WORK INSTRUCTIONS:
What you produce should be every line from the data that includes "Brimar".

RECORDS FOR PROCESSING Block Start

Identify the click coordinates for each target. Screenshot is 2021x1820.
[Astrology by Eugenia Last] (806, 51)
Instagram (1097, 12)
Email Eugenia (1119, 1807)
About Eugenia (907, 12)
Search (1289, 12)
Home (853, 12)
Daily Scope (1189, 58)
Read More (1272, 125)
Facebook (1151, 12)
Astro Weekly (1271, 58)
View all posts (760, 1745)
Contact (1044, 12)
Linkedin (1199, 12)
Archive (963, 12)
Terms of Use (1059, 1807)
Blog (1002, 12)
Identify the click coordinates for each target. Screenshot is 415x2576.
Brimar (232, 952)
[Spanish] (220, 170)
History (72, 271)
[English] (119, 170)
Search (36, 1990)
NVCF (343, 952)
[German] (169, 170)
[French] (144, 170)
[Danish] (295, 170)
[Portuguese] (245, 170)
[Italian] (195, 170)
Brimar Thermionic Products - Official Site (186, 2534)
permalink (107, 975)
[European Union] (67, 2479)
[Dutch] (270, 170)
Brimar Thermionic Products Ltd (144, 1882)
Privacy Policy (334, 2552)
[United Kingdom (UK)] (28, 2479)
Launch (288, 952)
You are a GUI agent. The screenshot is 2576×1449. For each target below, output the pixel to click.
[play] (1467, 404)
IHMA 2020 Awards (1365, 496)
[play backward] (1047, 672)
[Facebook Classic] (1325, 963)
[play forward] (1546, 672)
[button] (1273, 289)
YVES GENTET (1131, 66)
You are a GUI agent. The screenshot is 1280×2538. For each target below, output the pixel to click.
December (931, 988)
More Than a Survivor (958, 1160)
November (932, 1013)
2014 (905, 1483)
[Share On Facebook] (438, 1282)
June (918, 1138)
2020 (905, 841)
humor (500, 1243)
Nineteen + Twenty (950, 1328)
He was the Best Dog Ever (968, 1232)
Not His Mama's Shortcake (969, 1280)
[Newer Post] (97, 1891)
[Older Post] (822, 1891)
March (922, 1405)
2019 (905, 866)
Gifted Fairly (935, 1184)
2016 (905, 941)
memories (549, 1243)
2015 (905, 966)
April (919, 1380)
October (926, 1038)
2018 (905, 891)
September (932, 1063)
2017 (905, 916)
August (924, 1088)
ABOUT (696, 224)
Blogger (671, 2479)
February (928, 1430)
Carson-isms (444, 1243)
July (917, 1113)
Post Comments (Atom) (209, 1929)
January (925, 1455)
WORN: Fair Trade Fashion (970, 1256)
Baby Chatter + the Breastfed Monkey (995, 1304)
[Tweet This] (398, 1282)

RECORDS FOR PROCESSING Block End

TASK ANSWER:
Brimar (232, 952)
Brimar Thermionic Products - Official Site (186, 2534)
Brimar Thermionic Products Ltd (144, 1882)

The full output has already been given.